(Records from a collection)
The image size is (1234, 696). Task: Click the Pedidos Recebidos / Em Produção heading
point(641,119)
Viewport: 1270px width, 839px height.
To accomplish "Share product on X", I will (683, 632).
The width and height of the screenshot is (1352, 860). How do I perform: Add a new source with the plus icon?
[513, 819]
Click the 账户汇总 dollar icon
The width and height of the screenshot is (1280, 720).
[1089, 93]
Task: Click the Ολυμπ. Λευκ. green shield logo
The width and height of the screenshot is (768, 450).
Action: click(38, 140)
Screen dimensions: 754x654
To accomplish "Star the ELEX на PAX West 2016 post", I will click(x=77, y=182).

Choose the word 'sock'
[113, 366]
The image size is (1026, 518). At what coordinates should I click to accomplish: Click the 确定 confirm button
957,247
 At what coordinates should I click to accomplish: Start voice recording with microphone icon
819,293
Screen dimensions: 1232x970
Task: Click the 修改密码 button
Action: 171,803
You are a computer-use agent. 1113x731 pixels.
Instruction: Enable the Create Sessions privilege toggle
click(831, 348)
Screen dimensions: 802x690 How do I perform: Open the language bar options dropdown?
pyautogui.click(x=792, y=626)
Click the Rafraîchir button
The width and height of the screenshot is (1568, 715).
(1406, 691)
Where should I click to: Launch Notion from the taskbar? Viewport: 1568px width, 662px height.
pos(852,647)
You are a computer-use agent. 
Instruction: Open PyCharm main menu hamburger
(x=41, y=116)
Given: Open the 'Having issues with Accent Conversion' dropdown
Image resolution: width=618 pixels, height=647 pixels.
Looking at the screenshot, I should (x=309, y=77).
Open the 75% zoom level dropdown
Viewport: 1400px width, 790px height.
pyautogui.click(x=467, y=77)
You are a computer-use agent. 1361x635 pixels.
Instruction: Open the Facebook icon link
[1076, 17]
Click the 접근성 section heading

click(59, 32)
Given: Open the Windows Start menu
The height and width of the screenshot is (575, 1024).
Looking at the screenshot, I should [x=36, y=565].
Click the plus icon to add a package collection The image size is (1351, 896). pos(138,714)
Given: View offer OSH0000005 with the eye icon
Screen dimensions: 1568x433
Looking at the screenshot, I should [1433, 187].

JOB » Reproduce everything in the material from the line containing "Click the 접근성 section heading" down to its last line, both ends included.

SOLUTION »
Click the 접근성 section heading

click(59, 32)
Given: Open the Windows Start menu
The height and width of the screenshot is (575, 1024).
Looking at the screenshot, I should [x=36, y=565].
Click the plus icon to add a package collection The image size is (1351, 896). pos(138,714)
Given: View offer OSH0000005 with the eye icon
Screen dimensions: 1568x433
Looking at the screenshot, I should [1433, 187].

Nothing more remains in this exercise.